The sector's own financial regulator, the Polish Financial Supervision Authority (KNF), was ironically the original source of the compromise. The regulator's servers were hosting malicious files that were then infecting banks' systems.

A spokesman for the KNF told the Register that its internal systems had been compromised by someone "from another country,” and that the KNF's entire system has been taken down "in order to secure evidence." So far, consumer bank balances have not been affected.

A number of banks found encrypted executables on several servers, according to BadCyber. Apparently, a modified Javascript file resulted in visitors to the regulator's site loading an external file that in turn pulled down malicious payloads. Many of the country’s roughly 20 commercial banks reported being impacted.

David Jones, global head of payments and banking at Irdeto, told us via email that the attack is yet another example of creative cybercriminals leveraging diverse technologies to seed and propagate an attack across multiple banks.

“As banking systems become more connected or share common access points (such as a regulatory body), it is important to recognize that standard network protocols are inadequate to prevent advanced cyberattacks,” he said. “Web apps/APIs and Javascript can be tampered with, and their data intersected. This is due to the environment supported by modern browsers and the inherent lack of security in the open internet.”

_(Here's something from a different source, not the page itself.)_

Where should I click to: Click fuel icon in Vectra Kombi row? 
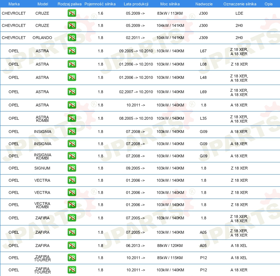pyautogui.click(x=72, y=205)

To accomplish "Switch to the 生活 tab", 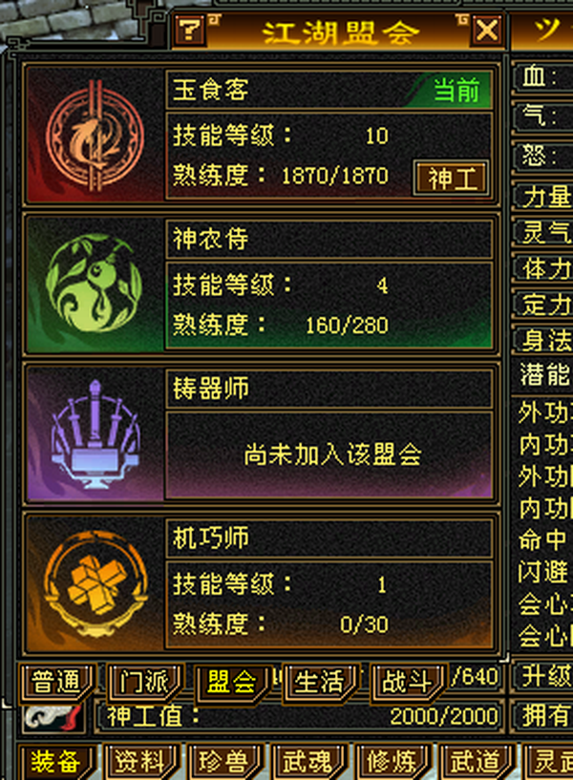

As a result, advanced security solutions should be considered for all apps/APIs that access and expose sensitive financial/private data, he added.

“Due to diversification of the cryptography, attackers are unable to weaponize attacks per user to impact a larger base,” he noted. “In the case of the Polish banks attack, enhanced app/API security working in parallel with robust network infrastructure policies could have prevented a breach—whose damage is still to be understood and quantified fully.”